The Board has delegated the risk management function to AFML under the terms of its management agreement with AFML (further details of which are included under note 3). The Board regularly reviews and agrees policies for managing each of the key financial risks identified with the Manager. The types of risk and the Manager's approach to the management of each type of risk, are summarised below. Such approach has been applied throughout the year and has not changed since the previous accounting period. The numerical disclosures exclude short-term debtors and creditors.




Risk management framework


The directors of Aberdeen Fund Managers Limited collectively assume responsibility for AFML's obligations under the AIFMD including reviewing investment performance and monitoring the Company's risk profile during the year.




AFML is a fully integrated member of the Aberdeen Group, which provides a variety of services and support to AFML in the conduct of its business activities, including in the oversight of the risk management framework for the Company. The AIFM has delegated the day to day administration of the investment policy to Aberdeen Asset Management Asia Limited, which is responsible for ensuring that the Company is managed within the terms of its investment guidelines and the limits set out in its pre-investment disclosures to investors (details of which can be found on the Company's website).
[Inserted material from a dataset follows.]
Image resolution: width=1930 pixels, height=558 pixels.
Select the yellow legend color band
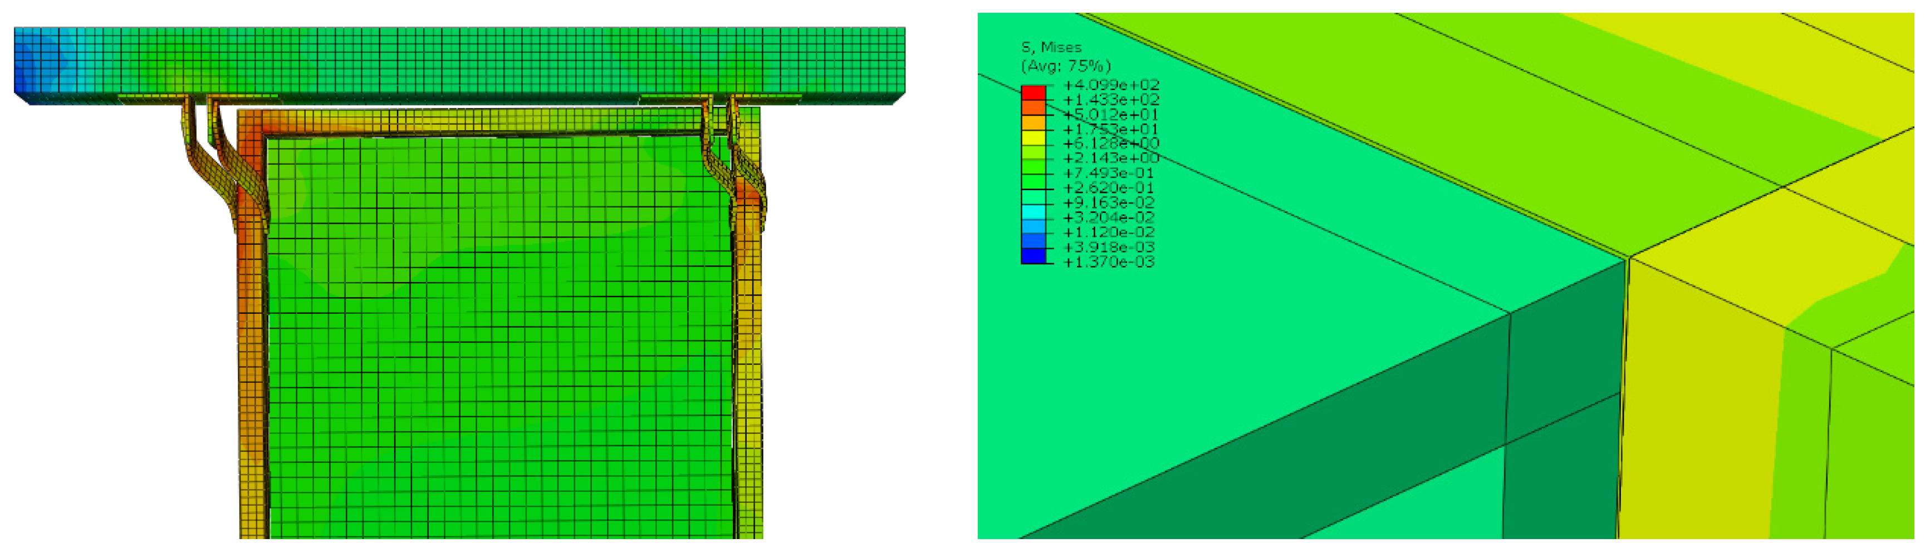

The AIFM has retained responsibility for monitoring and oversight of investment performance, product risk and regulatory and operational risk for the Company.




The Manager conducts its risk oversight function through the operation of the Group's risk management processes and systems which are embedded within the Group's operations. The Group's Risk Division supports management in the identification and mitigation of risks and provides independent monitoring of the business. The Division includes Compliance, Business Risk, Market Risk, Risk Management and Legal. The team is headed up by the Group's Head of Risk, who reports to the Chief Executive Officer of the Group. The Risk Division achieves its objective through embedding the Risk Management Framework throughout the organisation using the Group's operational risk management system ("SWORD").




The Group's Internal Audit Department is independent of the Risk Division and reports directly to the Group CEO and to the Audit Committee of the Group's Board of Directors. The Internal Audit Department is responsible for providing an independent assessment of the Group's control environment.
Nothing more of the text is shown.